How I work
The operating stack
Plenty of resumes claim "AI-native." This page shows the actual stack. These are the systems that run my own work every day, and every case study on this site was planned, built, or reviewed inside them.
- Second brain / AgentOS
A PARA-organized knowledge base with an agent layer on top. Tasks, projects, and reference material live in one system; agents capture, classify, and route new input so nothing depends on memory or willpower. I designed the same architecture for a commercial coaching product years ago; this is the version I actually live in.
- PRD-first discipline
Every build on this site started as a written PRD before any code. It covers goals, constraints, and acceptance criteria, authored with a packaged PRD skill I run day to day. I check the build against that document as it comes together, the same delivery discipline Microsoft trained into me, just without a team behind it now.
- Skill authoring
Writing voice, PRD authoring, and technical writing all started as things I kept doing by hand, over and over. Each one is now an evidence-based skill spec that an AI can execute and I can review. I write a draft, review the output, refine the spec, and repeat until it matches the standard I'd hold a person to. Think of it as managing a direct report, except the report is software.
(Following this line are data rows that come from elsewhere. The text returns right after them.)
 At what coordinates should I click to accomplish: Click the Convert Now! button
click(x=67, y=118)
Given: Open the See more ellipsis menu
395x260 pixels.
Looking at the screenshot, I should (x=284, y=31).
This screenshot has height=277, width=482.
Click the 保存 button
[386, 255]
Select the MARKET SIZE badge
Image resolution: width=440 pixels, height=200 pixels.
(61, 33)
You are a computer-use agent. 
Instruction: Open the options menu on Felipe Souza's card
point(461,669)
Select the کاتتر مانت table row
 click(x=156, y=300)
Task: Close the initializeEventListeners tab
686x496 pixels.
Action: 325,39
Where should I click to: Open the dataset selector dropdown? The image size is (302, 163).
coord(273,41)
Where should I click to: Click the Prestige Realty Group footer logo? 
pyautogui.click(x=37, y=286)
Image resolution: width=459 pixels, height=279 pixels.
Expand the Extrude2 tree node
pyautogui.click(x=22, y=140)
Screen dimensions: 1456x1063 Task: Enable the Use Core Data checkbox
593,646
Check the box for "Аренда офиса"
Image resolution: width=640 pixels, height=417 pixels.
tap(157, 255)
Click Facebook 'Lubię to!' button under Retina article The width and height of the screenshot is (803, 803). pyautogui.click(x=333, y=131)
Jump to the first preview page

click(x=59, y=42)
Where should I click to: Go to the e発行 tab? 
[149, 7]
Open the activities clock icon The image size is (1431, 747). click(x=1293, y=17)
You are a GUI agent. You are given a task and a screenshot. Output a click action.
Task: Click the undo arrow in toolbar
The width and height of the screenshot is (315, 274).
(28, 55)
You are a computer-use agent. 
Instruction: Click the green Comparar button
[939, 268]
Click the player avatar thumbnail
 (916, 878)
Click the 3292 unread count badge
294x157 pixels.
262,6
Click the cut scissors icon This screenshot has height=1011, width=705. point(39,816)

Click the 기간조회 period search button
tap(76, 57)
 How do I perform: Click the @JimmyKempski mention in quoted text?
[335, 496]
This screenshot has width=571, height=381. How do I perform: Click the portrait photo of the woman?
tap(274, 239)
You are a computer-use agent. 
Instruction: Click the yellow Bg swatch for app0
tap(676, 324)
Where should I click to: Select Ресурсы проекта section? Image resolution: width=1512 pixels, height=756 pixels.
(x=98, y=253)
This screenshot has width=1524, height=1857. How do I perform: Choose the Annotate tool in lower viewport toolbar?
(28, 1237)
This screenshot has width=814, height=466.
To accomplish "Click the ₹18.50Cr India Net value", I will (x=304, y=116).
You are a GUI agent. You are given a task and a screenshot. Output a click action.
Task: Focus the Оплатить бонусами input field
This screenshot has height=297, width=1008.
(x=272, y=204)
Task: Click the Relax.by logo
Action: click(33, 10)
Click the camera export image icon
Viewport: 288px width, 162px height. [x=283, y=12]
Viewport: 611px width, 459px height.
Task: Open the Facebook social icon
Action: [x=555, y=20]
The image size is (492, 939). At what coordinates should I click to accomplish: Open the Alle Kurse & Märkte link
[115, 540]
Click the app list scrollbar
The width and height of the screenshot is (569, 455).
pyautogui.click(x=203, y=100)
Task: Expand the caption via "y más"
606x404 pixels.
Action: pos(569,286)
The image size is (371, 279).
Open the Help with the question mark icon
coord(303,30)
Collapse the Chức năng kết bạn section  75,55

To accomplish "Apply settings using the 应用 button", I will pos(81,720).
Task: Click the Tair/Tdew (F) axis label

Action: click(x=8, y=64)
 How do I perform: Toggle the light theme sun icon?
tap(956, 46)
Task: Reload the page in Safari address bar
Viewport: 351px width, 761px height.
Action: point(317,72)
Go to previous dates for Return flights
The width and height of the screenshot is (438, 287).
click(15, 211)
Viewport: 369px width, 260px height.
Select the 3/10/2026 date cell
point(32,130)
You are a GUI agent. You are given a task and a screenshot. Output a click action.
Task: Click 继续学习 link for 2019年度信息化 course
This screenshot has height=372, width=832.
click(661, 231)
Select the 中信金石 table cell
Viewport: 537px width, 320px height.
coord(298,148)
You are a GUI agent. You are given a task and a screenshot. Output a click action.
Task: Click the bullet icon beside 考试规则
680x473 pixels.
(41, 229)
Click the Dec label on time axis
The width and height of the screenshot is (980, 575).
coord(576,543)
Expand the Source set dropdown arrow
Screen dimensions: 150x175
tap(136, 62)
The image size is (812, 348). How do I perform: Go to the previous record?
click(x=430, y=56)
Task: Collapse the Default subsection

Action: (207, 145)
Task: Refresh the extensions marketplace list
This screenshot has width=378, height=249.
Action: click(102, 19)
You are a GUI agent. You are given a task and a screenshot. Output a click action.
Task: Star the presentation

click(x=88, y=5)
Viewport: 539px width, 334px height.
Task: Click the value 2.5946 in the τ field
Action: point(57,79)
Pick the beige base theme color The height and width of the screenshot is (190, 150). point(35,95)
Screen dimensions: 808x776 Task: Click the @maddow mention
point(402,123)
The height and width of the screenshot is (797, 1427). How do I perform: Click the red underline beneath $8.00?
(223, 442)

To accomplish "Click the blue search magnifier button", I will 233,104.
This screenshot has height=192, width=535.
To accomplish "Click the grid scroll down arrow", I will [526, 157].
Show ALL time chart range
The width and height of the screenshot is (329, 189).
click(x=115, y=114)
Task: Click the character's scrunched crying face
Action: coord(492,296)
- Claude Code as build partner
The voice-capture pipeline, the MCP skills server, and the triage automation all came out of this loop. Each one went through the same cycle. I write the plan, Claude Code batches the execution, I validate the output against the plan, then iterate on what's wrong. Real observability and eval harnesses back every one of them; none of them are demo scripts. I built this site itself the same way.
- Cadence
An agent runs the review mechanics. I keep the judgment call. Daily, weekly, monthly, and quarterly reviews run on a fixed loop. Each level rolls up into the next: daily notes feed the weekly review, weekly feeds monthly, monthly feeds quarterly. The alignment check is built into that same loop. Every task carries a three-bucket score that traces it back to why it matters, so I catch a task's alignment dropping before I've sunk real time into it.
Why this matters to a team
An operator who runs his own work this way can wire the same discipline into an organization. Most "adopt AI" initiatives stall at slideware. I've already done the unglamorous parts: writing the prompts, running the evals, catching the failure modes, and building the operating rhythm around the tools.